Now, that’s New York, and maybe not every lesson there is applicable to us – but some might be. I took the opportunity to inspect some of these weed stores – I perused only, I did not purchase or partake – and came away with some observations that Virginia might want to keep in mind as it sets up a retail market.

This store hasn’t opened yet but the sign doesn’t leave much doubt about what the inventory will include. Photo by Dwayne Yancey
A sign outside one store. Photo by Dwayne Yancey.

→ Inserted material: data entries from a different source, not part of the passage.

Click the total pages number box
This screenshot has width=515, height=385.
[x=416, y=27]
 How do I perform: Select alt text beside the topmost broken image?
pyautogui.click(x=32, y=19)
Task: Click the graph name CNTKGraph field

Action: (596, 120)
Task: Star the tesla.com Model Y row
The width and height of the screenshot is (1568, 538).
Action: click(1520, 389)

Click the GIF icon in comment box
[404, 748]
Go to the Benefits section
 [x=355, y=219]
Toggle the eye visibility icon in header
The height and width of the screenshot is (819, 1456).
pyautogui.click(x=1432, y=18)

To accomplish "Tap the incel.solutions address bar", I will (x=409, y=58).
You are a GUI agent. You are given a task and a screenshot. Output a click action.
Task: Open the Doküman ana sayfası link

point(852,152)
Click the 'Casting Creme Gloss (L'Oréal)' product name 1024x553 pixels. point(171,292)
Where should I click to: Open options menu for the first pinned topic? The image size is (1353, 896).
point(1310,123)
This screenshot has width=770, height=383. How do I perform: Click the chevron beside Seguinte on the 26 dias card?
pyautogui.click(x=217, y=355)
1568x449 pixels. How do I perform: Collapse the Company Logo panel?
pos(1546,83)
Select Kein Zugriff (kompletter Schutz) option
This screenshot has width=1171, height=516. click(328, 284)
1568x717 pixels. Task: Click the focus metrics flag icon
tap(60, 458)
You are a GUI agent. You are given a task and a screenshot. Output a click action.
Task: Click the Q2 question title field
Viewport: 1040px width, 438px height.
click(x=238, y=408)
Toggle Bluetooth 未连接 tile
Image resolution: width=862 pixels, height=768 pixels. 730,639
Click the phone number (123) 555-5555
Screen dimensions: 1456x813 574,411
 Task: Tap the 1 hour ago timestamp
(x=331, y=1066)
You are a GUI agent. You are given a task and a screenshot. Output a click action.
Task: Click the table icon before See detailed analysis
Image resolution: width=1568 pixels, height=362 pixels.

  1. How visible do we want cannabis stores to be? The ones I saw in New York had storefronts that ranged from what I’d call classy to gaudy, which maybe sums up everything in New York. The NY Smoke Shop on Fifth Avenue was certainly the latter, with at least three marijuana plants featured in its logo and two more in neon lights in the window with the sign “THC,” the shorthand for tetrahydrocannabinol, the chemical in the plant that produces the high. There was no doubt what was being sold there. By contrast, three years ago I was in Toronto, a year after Canada legalized pot nationwide. In Toronto, I saw lots of stores with marijuana leaves in their logo, but they all turned out to be stores selling hydroponic supplies or other paraphernalia, not the actual weed. By law, the actual pot stores there were virtually signless, to the extent that I never saw any that I’m aware of. They seemed as well-hidden as an old-fashioned nip joint. That difference between Toronto and New York provides a good range for Virginia to think about. Are we OK with flashing neon pot signs? Or, conversely, are we OK legalizing a business and then making it almost impossible for customers to find?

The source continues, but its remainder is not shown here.